- **TASK INSTRUCTIONS**
1) Answer these questions using the cartilage article:
(a) Which physician, and in what year, called cartilage "a troublesome thing, once injured never repaired"?
(b) In bone marrow stimulation, what were drill bits or awls used to create passageways for?
(c) When were the two major approaches to cartilage healing initiated?
2) Does each statement agree with the cartilage article? Answer yes or no, and quote the words that decide it.
(a) The approach of growing chondrocytes in the lab needed only one surgical procedure.
(b) The FDA has approved a version of the technique that preloads cells onto resorbable matrices.
(c) Some investigators observed isolated cartilage injuries healing on their own.
3) Transcribe the part of the cartilage article starting with "Divots in Your" and going on through "took was unpredictable.".
(DOCUMENT SECTION Opens)
Divots in Your Joints
Holes in the cartilage-bearing surface of your joints were long thought to be not repairable. From the earliest descriptions of cartilage injuries in the Hippocratic era to the words of physician William Hunter in 1743, “cartilage is a troublesome thing, once injured never repaired.”
This was the dogma that all orthopaedic surgeons were taught. The holes, or divots, often enlarged over time, and arthritis of the joints—so it was believed—was the inevitable outcome.
Yet isolated cartilage injuries did not always fall down this rabbit hole. Several investigators noted that these injuries sometimes healed on their own, and at other times never caused a problem. But the path the injury took was unpredictable.
For most of the 20th century, methods for repairing cartilage injuries focused on bone marrow stimulation. Drill bits or awls were used to create passageways for the marrow cells to exit onto the fractured surface and create a “super clot.” This freed the pluripotential progenitor and marrow cells within the marrow to form healing tissue on the divot in the bone.
These liberated marrow cells were believed to have all the healing powers necessary to form new cartilage. When continuous motion was applied (using machines, pool exercises or stationary bikes) the newly formed tissue received mechanical signals, inducing the production of new cartilage, rather than bone or scar tissue. Unfortunately, this release of potent healing cells often fell short of forming true cartilage. The repair tissue usually looked like scar tissue and, in the joints of athletes, failed to provide the durability necessary for impact sports.
In the early 1990s, two major approaches were initiated to solve the problem of cartilage healing. The most popular—and most expensive—was an effort to grow cartilage cells called chondrocytes in the lab, squirt them onto the cartilage defect, and cover them with a layer of fibrous tissue from the bone. This sequence required two surgical procedures and expensive laboratory work. It relied on the wishful thinking that the cells would actually stay in place, and somehow make enough surrounding tissue to form cartilage before the patient’s activity squished it out of the knee. Tens of millions of dollars were spent on this effort. It was eventually abandoned, in favor of preloading cells onto matrices of resorbable material. A version of this technique, called MACI, was recently approved by the FDA—though the results from studies in Europe have been decidedly mixed.
(DOCUMENT SECTION Closes)
(SUPPLIED INFORMATION Opens)
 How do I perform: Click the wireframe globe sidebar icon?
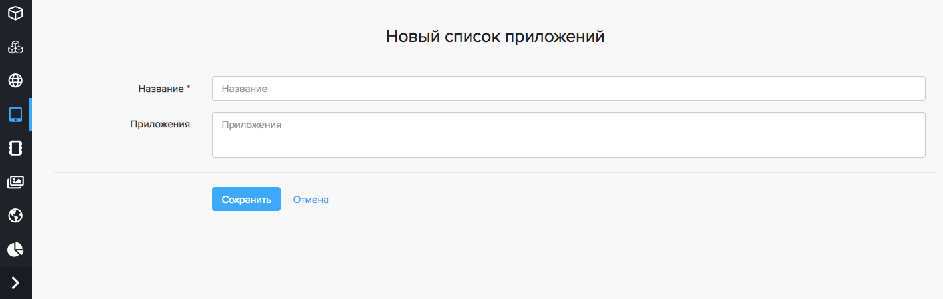click(15, 81)
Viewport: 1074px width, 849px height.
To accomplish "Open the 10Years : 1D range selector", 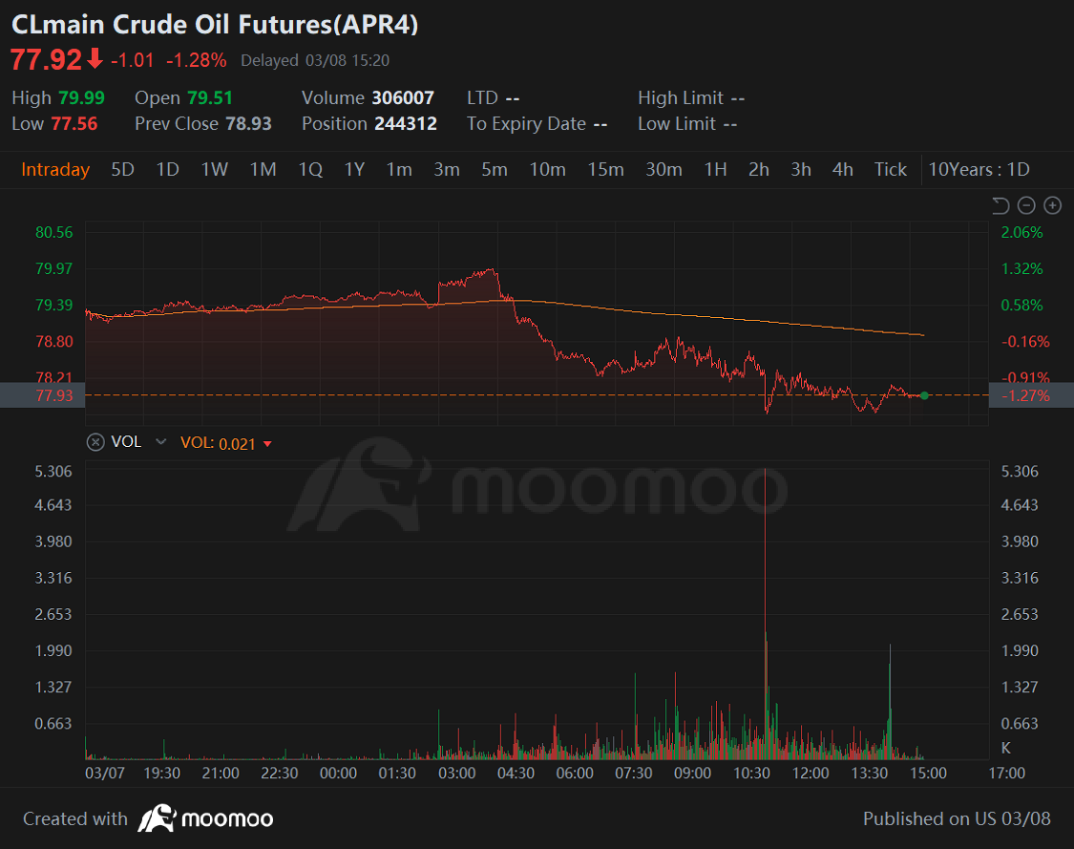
(SUPPLIED INFORMATION Closes)
- **EXPECTED RESULTS**
1)
(a) William Hunter, in 1743.
(b) For the marrow cells to exit onto the fractured surface and create a "super clot."
(c) In the early 1990s.

2)
(a) No: "This sequence required two surgical procedures and expensive laboratory work."
(b) Yes: "A version of this technique, called MACI, was recently approved by the FDA"
(c) Yes: "Several investigators noted that these injuries sometimes healed on their own"

3)
Divots in Your Joints
Holes in the cartilage-bearing surface of your joints were long thought to be not repairable. From the earliest descriptions of cartilage injuries in the Hippocratic era to the words of physician William Hunter in 1743, “cartilage is a troublesome thing, once injured never repaired.”
This was the dogma that all orthopaedic surgeons were taught. The holes, or divots, often enlarged over time, and arthritis of the joints—so it was believed—was the inevitable outcome.
Yet isolated cartilage injuries did not always fall down this rabbit hole. Several investigators noted that these injuries sometimes healed on their own, and at other times never caused a problem. But the path the injury took was unpredictable.